🎐潯珩亂筆 061 - ✨ ワイングラスは小道具ではない

その日、私は一本の良いワインを持って友人の家を訪れた。  高価な名酒ではない。  ただ、私が心から好きなワインだった。  時間の中で、ゆっくり発酵してきたその忍耐が好きだった。

友人はとても親切で、  ワインを開け、棚からグラスを取り出した。  軽くて、薄いプラスチックカップ。指紋や水滴が残っているものだった。

私は何も言わなかった。  ただ、その瞬間、心の中で小さく「あ」と思った。 なぜ「細かすぎるこだわり」が必要なのか、  理解できない人も多い。  それは過剰な演出でも、  息苦しいサービスでもない。  ただ、その物事が丁寧に扱われる価値があるかどうか、という話だ。

良いワイングラスは、  誇示するためのものではない。  発酵という時間の苦労にふさわしい存在であるためにある。

私たちは、  ただワインを飲んでいるわけではない。  指が触れるガラスの感触、  ワインの温度、  グラスが触れ合う澄んだ音、  注ぐときの流れのリズム、  グラスに包まれた鼻が感じる幾重にも開いていく香り。

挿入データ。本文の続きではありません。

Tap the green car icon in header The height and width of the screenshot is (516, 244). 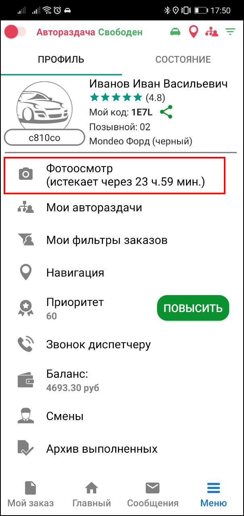coord(175,32)
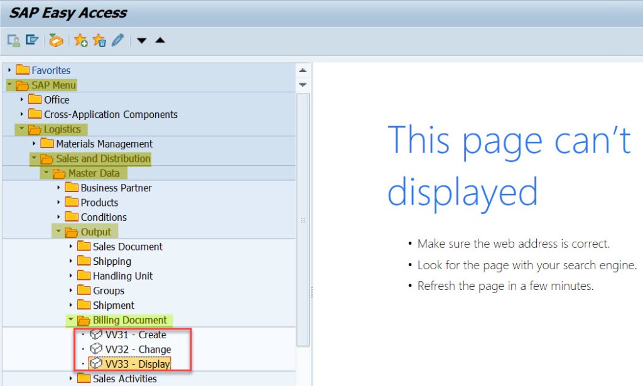
Task: Select the Other User Menu icon
Action: 14,40
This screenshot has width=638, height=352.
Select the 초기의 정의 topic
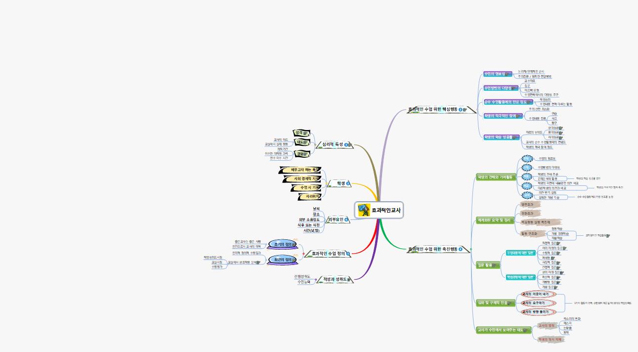(282, 244)
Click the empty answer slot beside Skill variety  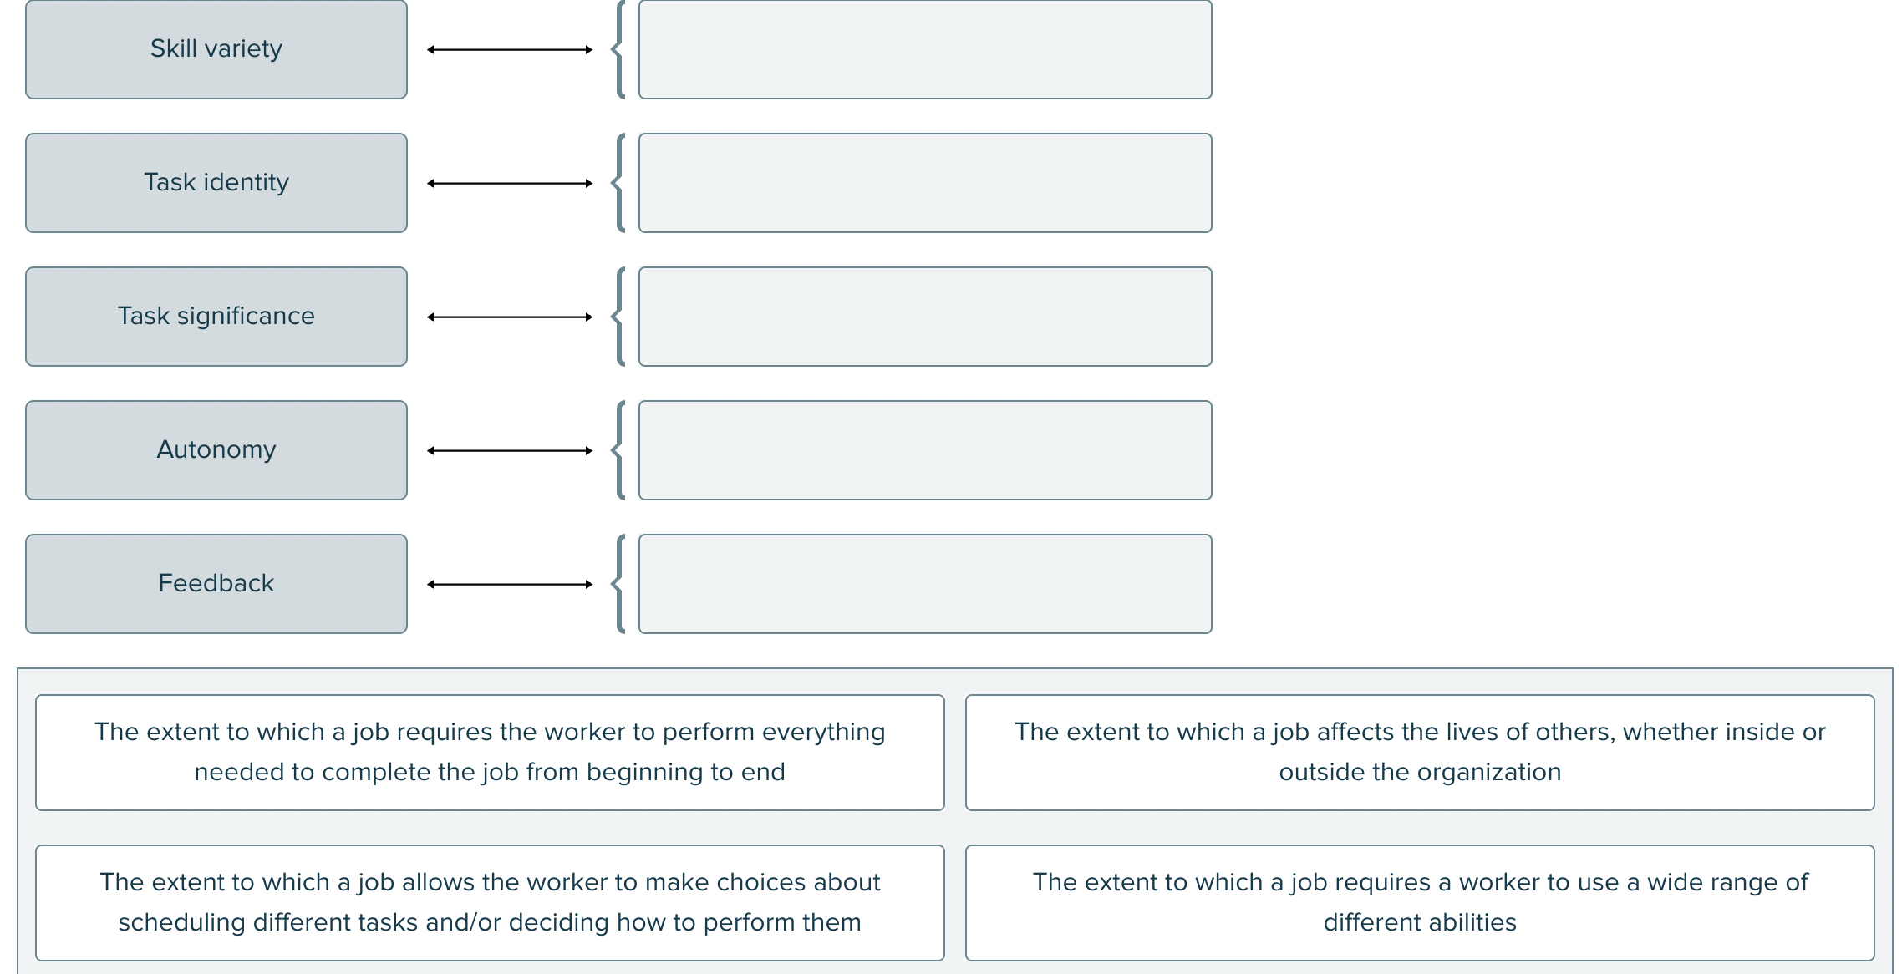pos(923,48)
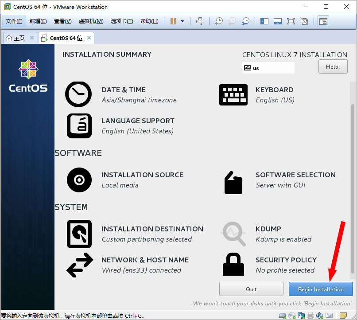Click the Begin Installation button
This screenshot has height=320, width=357.
[321, 289]
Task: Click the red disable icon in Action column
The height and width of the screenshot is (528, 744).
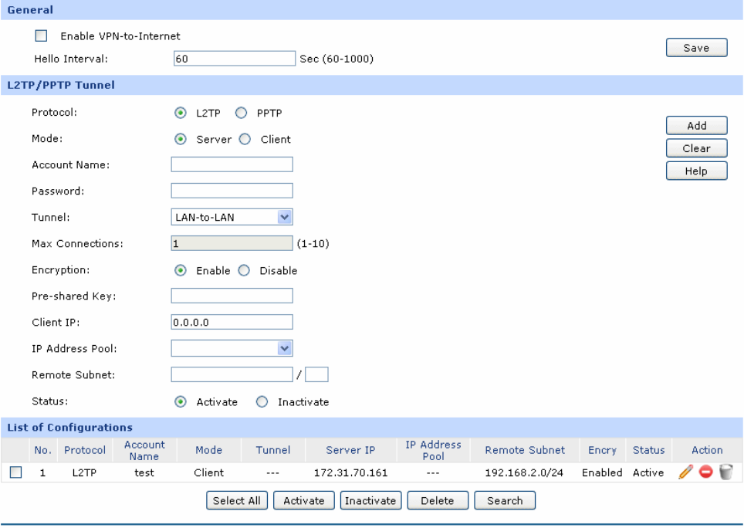Action: pos(705,472)
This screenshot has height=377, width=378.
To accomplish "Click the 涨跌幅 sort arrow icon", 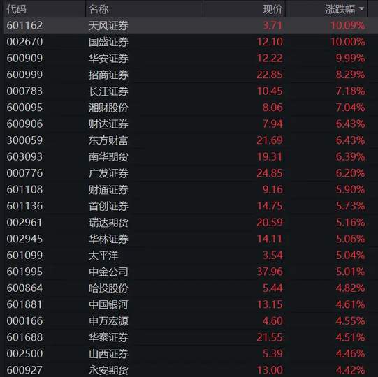I will point(361,9).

それは、  すべての感覚が一斉に集まる一瞬の饗宴への招待だ。

ワイングラスが運ぶのは、  ワインだけではない。  その瞬間に注ぎ込まれた感情——  喜び、祝福、感謝、共にいること。

けれど私たちは、  細部の中で、  それらをよく見失ってしまう。

ワインを祝福することを忘れ、  そして忘れてしまう——  なぜこの瞬間に、  水ではなく、ワインを選んだのかを。